As proved before, the square of the Euclidean “horizontal” distance function between two 3D line segments has the quadratic form \( P{\left( t \right)} = At^{2} + Bt + C \), which is minimized at \( P_{{\min }} = C - \frac{{B^{2} }} {{4A}} \) for \( t = - \frac{B} {{2A}} \). Thus, in our case

$$ {\text{Dist}}^{2}_{{\min }} = \frac{{At^{2}_{1} }} {{{\left( {t_{2} - t_{1} } \right)}^{2} }} - \frac{{Bt_{1} }} {{t_{2} - t_{1} }} + C - \frac{{{\left( {\frac{B} {{t_{2} - t_{1} }} - \frac{{2At_{1} }} {{{\left( {t_{2} - t_{1} } \right)}^{2} }}} \right)}^{2} }} {{\frac{{4A}} {{{\left( {t_{2} - t_{1} } \right)}^{2} }}}} $$

(6)

for

$$ t = \frac{{{\left( {\frac{{2At_{1} }} {{{\left( {t_{2} - t_{1} } \right)}^{2} }} - \frac{B} {{t_{2} - t_{1} }}} \right)}}} {{2\frac{A} {{{\left( {t_{2} - t_{1} } \right)}^{2} }}}} $$

(7)

where A, B, C are defined by formulas (2), (3), (4), respectively.
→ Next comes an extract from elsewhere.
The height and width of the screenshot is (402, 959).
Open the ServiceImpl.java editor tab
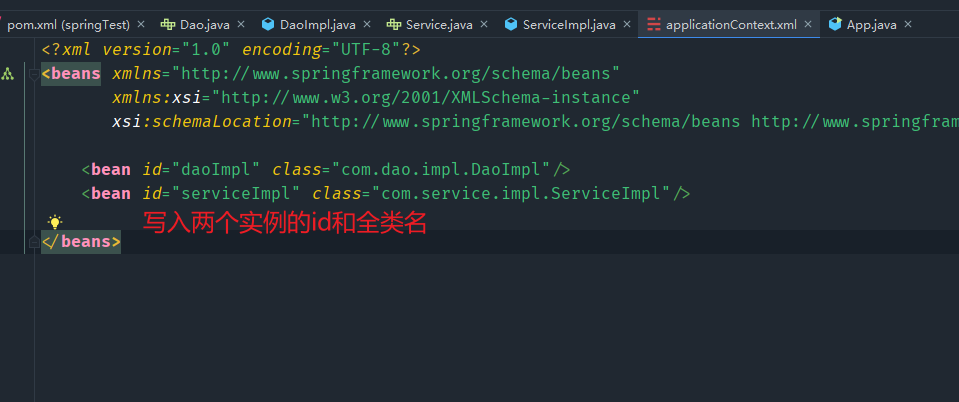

We have to note that formula (6) can be used in case where t calculated by formula (7) is inside the query time period Q _per[t _start, t _end]. Otherwise, we distinguish between the following two cases:

1. 1.

   if t ≤ t _start, then the minimum “horizontal” distance is provided by formula (5) by setting t  =  t _start

2. 2.

   if t ≥ t _end, then the minimum “horizontal” distance is provided by formula (5) by setting t  =  t _end.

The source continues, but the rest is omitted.